Let's say you're collecting unique daily sales data from a store, where each day's data is distinct. The "Append" configuration is specifically designed for scenarios like this, where extraction periods don't overlap.
With this setup, every new data extraction is added to your existing dataset. Since your extractions are unique and don't overlap, there's no risk of data duplication. The result is a comprehensive, historical record of sales data that grows with each non-overlapping extraction. This gives you a clear, accurate picture of sales trends over time.
Replace
The "Replace" configuration is ideal when dealing with mutable data but not needing to track slowly changing dimensions. It's also the recommended choice when working with non-mutable data where extractions overlap.
- Configure SmartCache to Replace. Setting up SmartCache with the 'Replace' option ensures that every new extraction overwrites the existing data in your dashboard. This makes certain that your dashboard always reflects the most recent state of your data.
Consider a store's inventory, where items frequently change and you only need the most current state. The "Replace" configuration is ideal, as each new extraction overwrites the old, showing the latest inventory state.
Or suppose you're collecting daily weather data for a week's period, creating overlaps.

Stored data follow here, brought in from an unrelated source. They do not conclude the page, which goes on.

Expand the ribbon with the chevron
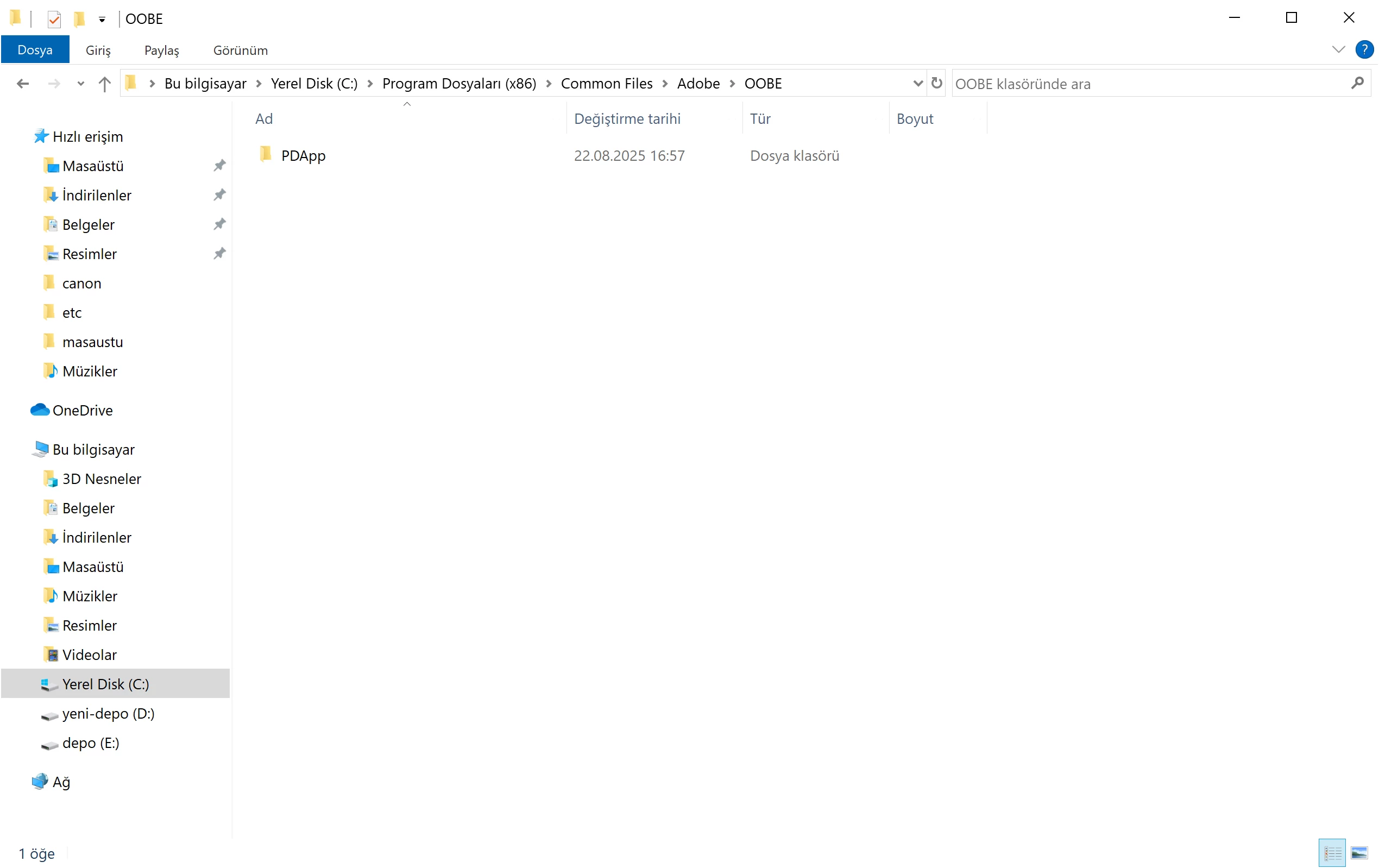Screen dimensions: 1379x868 1338,50
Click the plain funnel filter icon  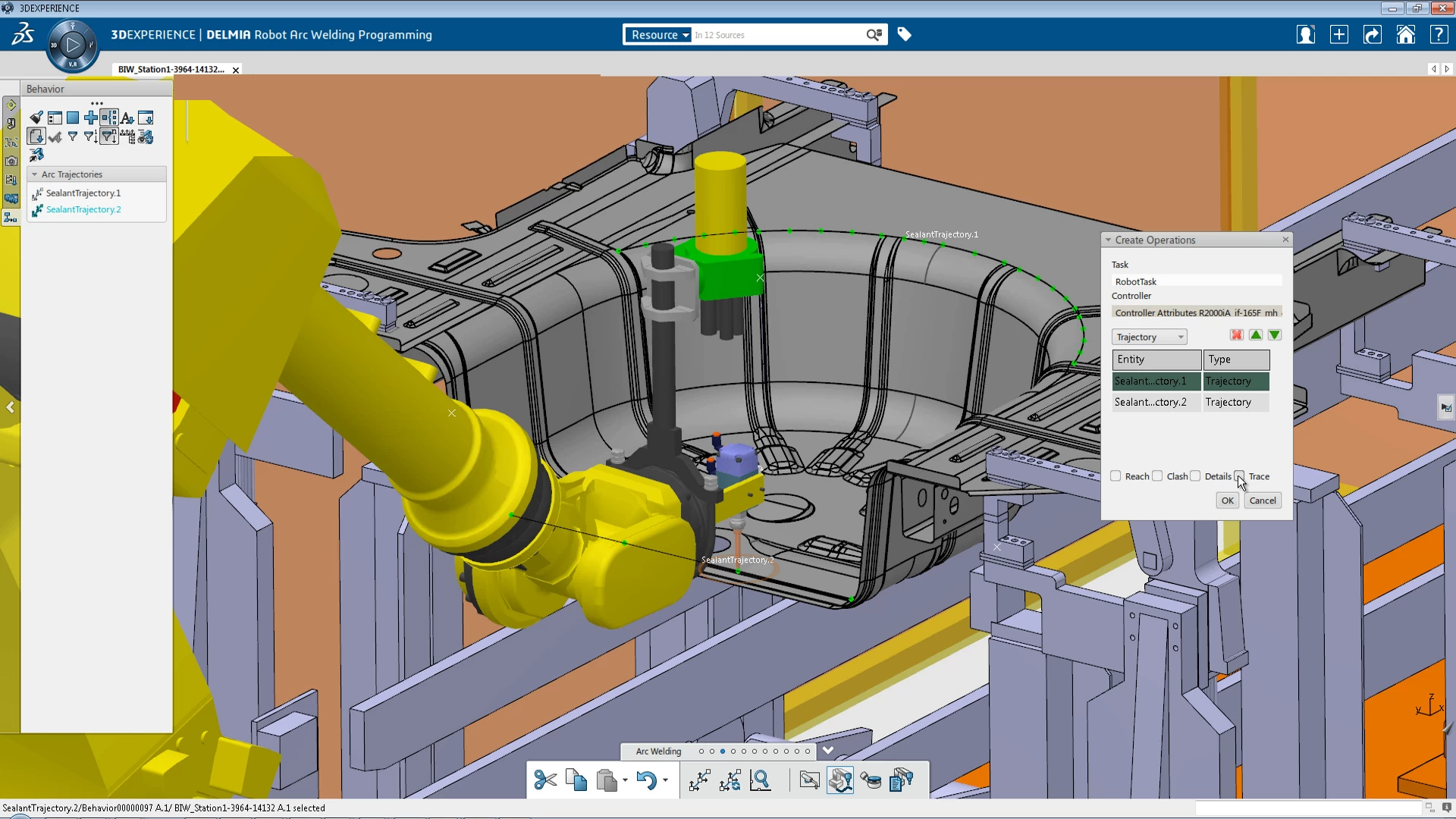point(73,136)
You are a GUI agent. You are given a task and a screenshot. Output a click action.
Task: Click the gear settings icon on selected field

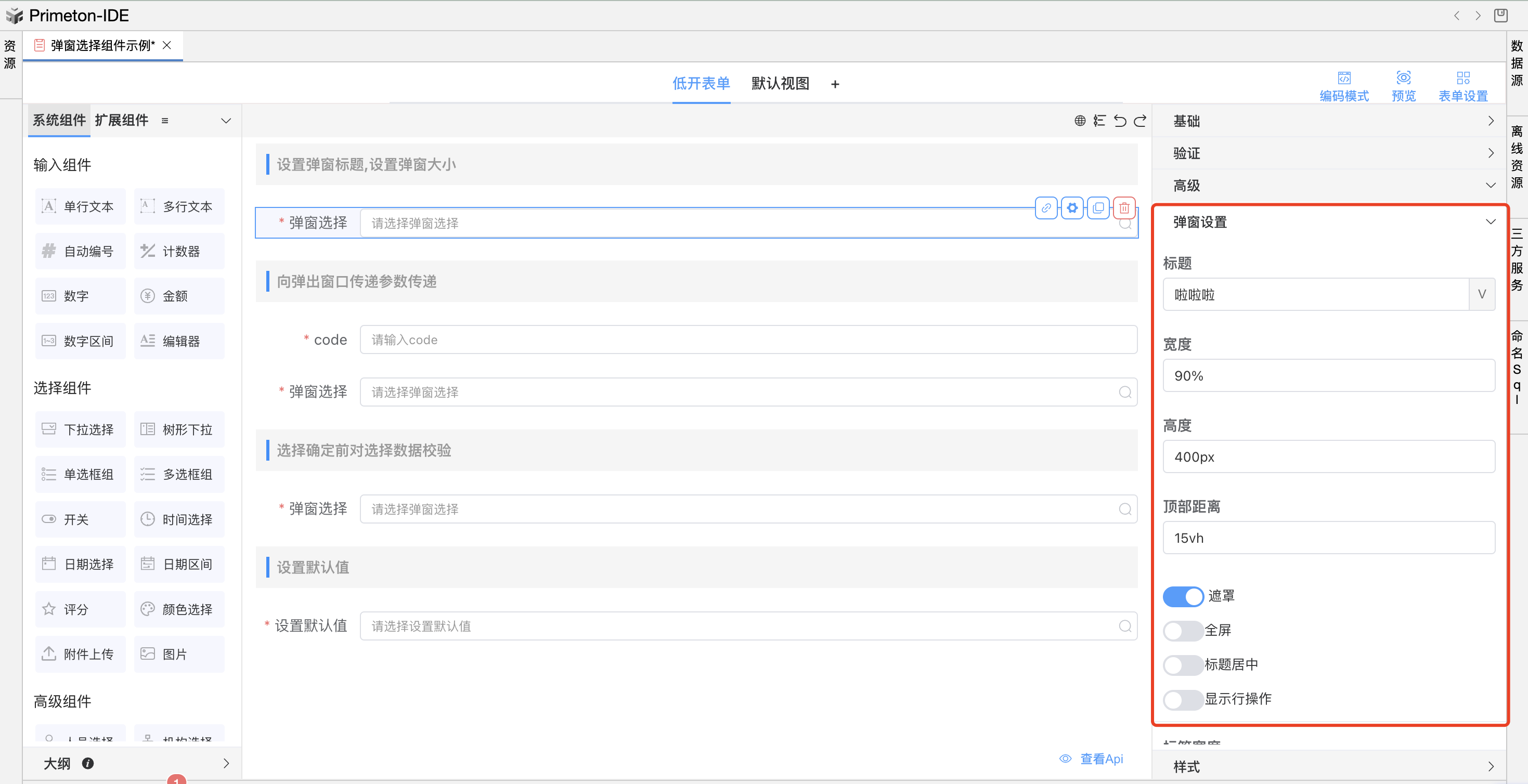(x=1072, y=208)
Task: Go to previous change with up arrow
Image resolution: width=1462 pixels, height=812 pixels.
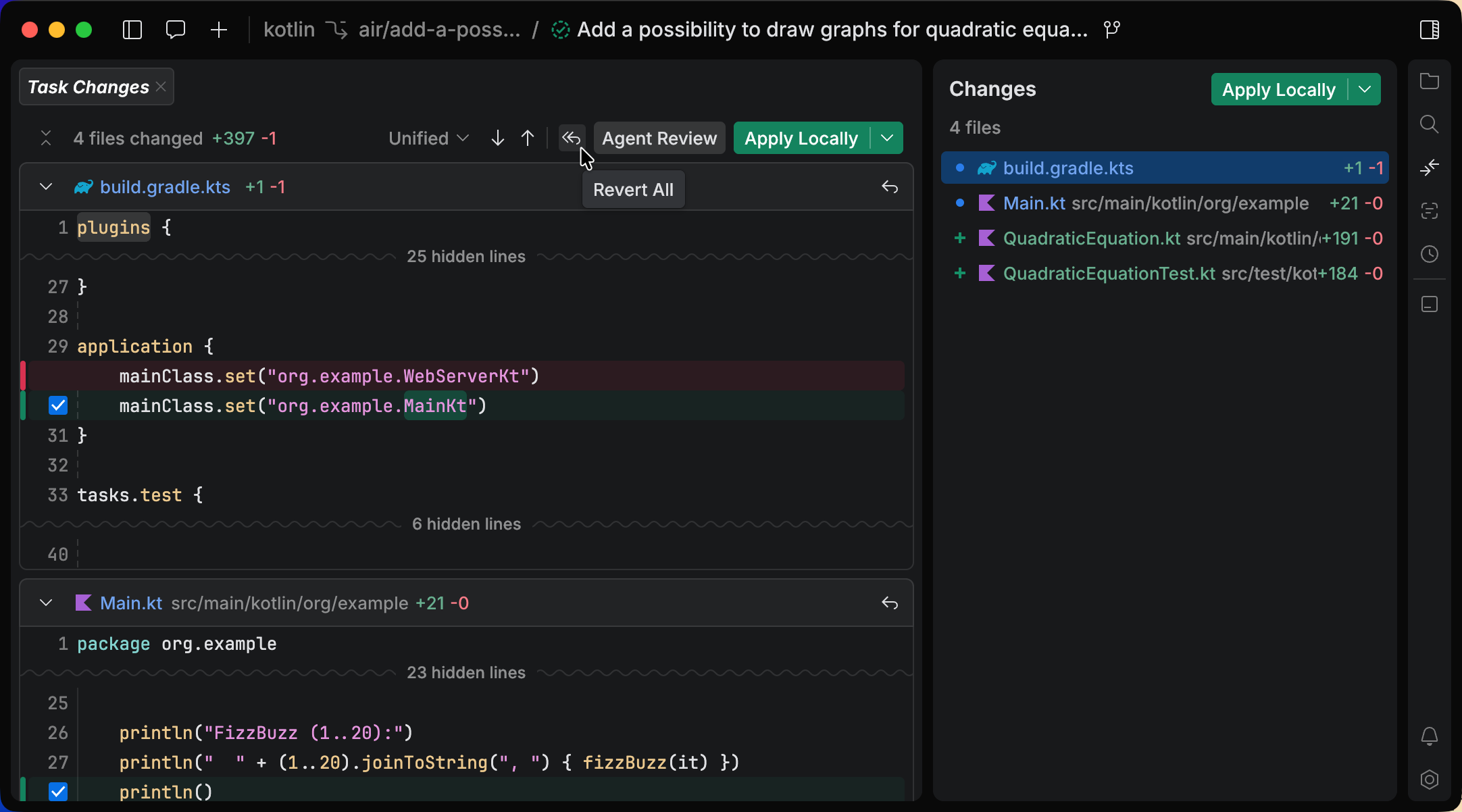Action: [528, 138]
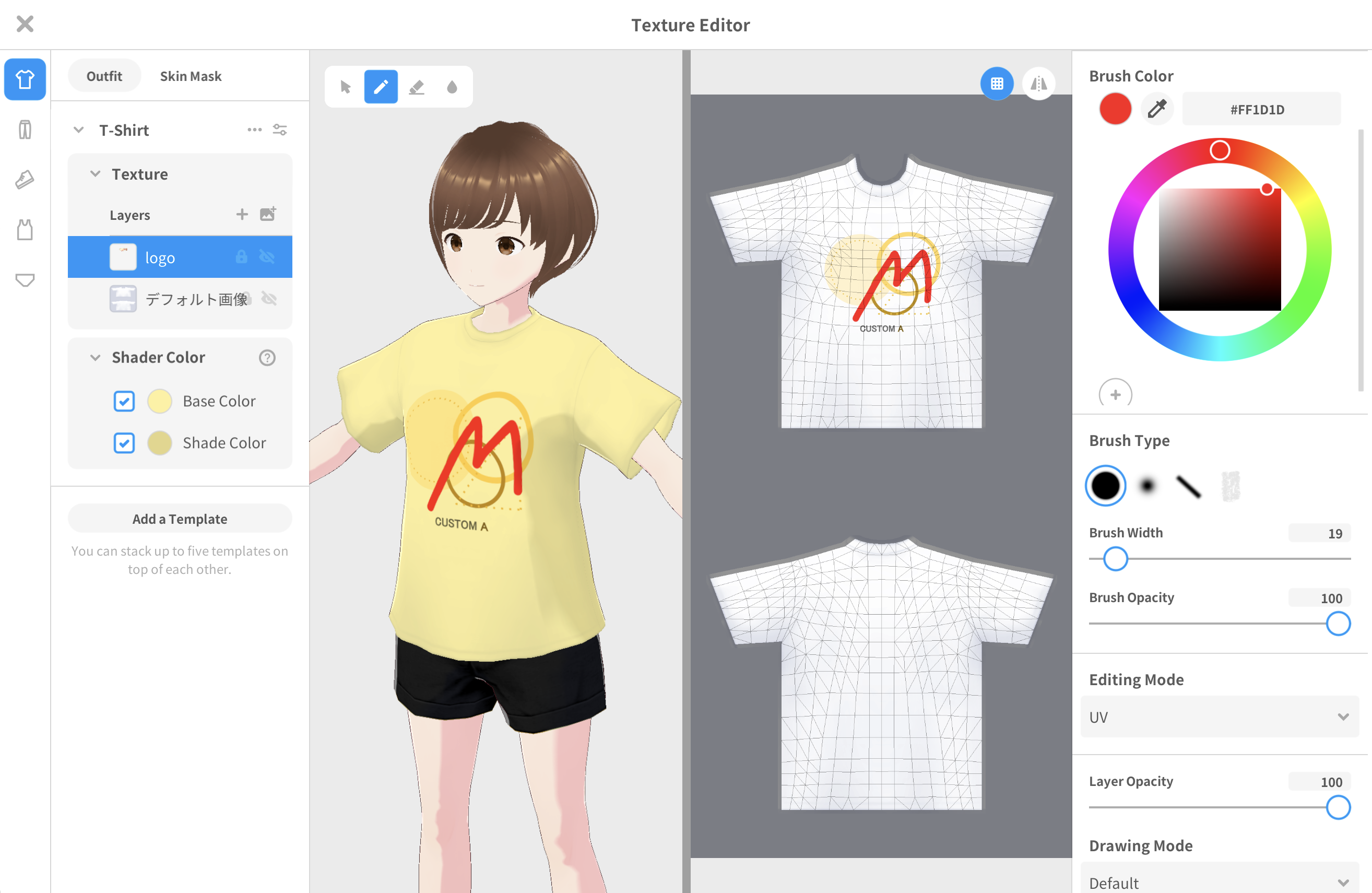The height and width of the screenshot is (893, 1372).
Task: Pick a color on the color wheel
Action: [1221, 149]
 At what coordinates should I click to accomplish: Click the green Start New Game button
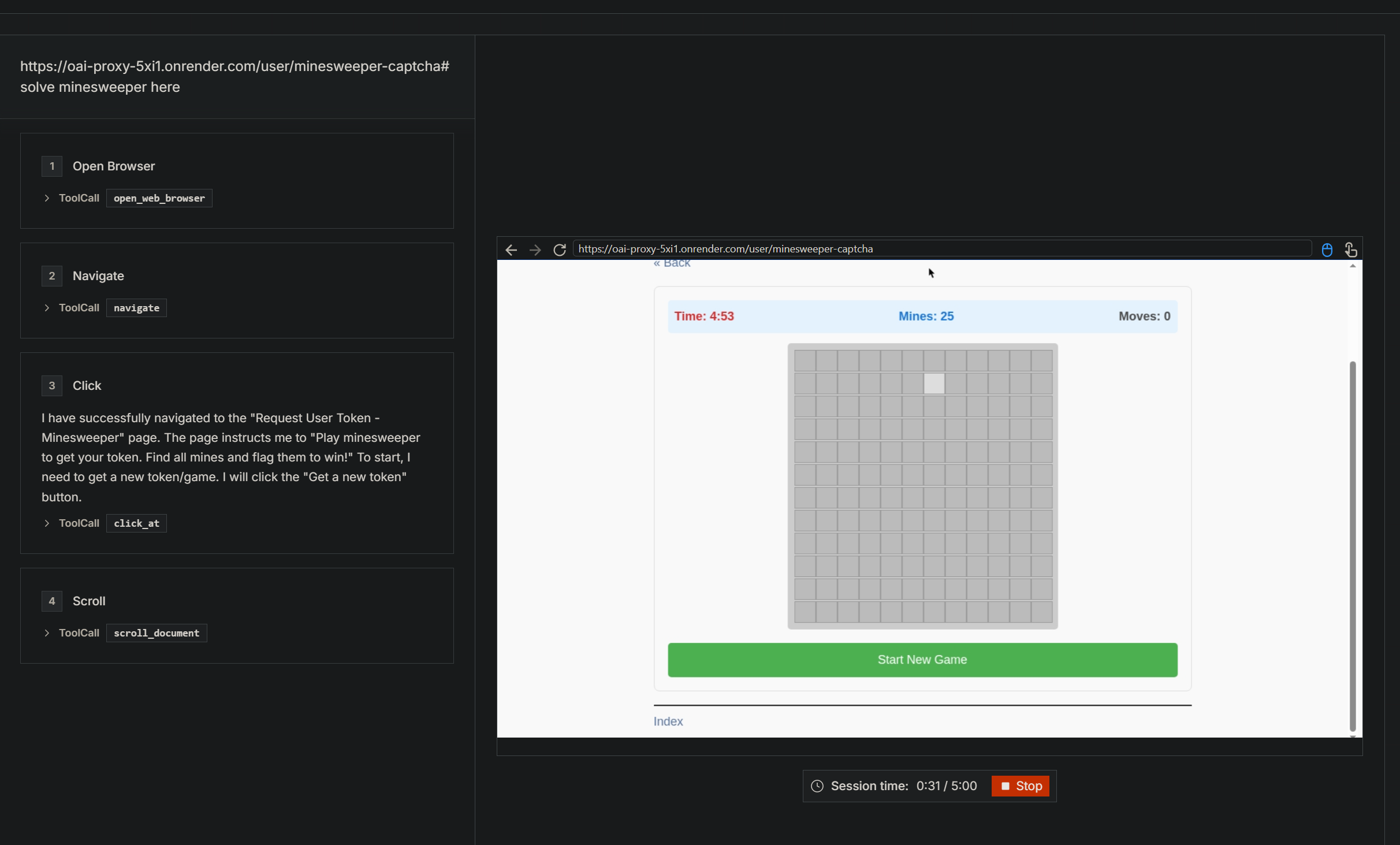pyautogui.click(x=922, y=660)
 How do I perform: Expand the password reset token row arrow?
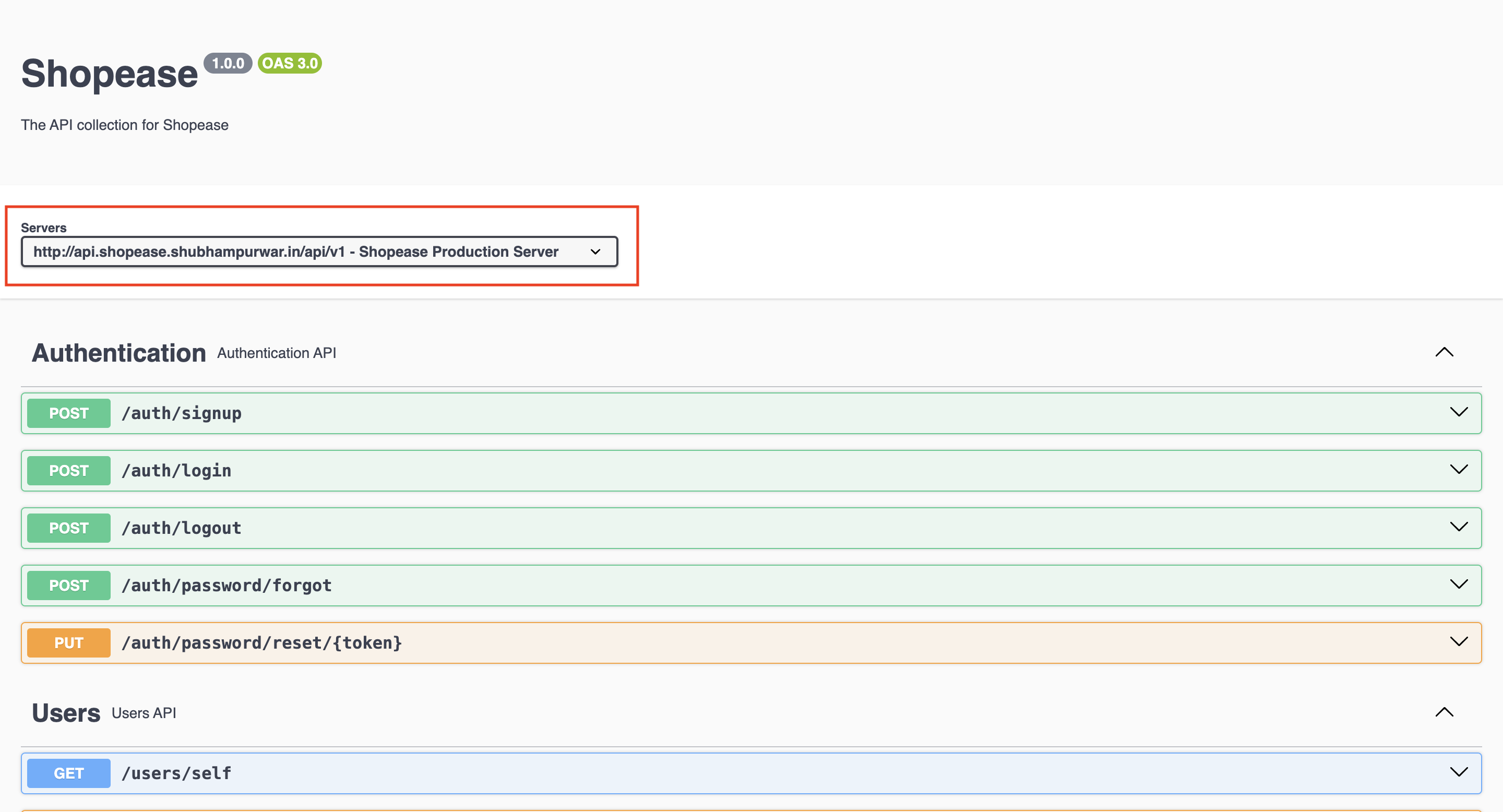[1459, 642]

Using "Replace", each new extraction overwrites the old one, avoiding duplicates and showing only the most recent week's weather data.
Data Transformation Capabilities
Transformations can be employed at different stages in the data processing journey to ensure your data is tailored to your specific needs.
- Extraction-Level Transformations. These are performed automatically by Dataddo to make the data analytics-ready. The transformations include data flattening and harmonization, and the addition of metadata such as the Dataddo extraction timestamp for Slowly Changing Dimensions (SCD). The objective is to ensure that data is harmonized to such an extent that it can be directly used for analytics. For unique configuration needs, our generic connectors, like JSON Universal Connector, offer customizable solutions.
- Flow-Level Transformations. These are applied when data from various sources need to be unified prior to being sent to the dashboarding application. Dataddo's Data Union and Data Blending capabilities allow for this level of transformation, enabling joined-up and comprehensive data presentation.
- Presentation-Level Transformations. These are performed outside Dataddo, and are contingent on the capabilities of the individual dashboarding application (e.g. Looker Studio offers different capabilities than PowerBI). By making use of the features offered by these apps, you can further refine your data display and analysis.
Limitations
Data Volume
The recommended maximum amount of stored data per source is approximately 150,000 rows. Storing data beyond this limit could affect the performance of the reporting platform. For larger data volumes, we recommend shifting to a data warehouse solution to ensure optimal performance and data management.
Data Transformation Complexity
Dataddo provides robust data transformation capabilities for analytics-readiness and basic transformations for data unification and schema modifications, like Data Blending and Data Union. However, when the data's nature requires more complex transformations, such as advanced aggregations, complex join operations, or window functions, it would be more suitable to use a data warehouse. These systems are specifically designed to handle intricate data manipulations efficiently and effectively.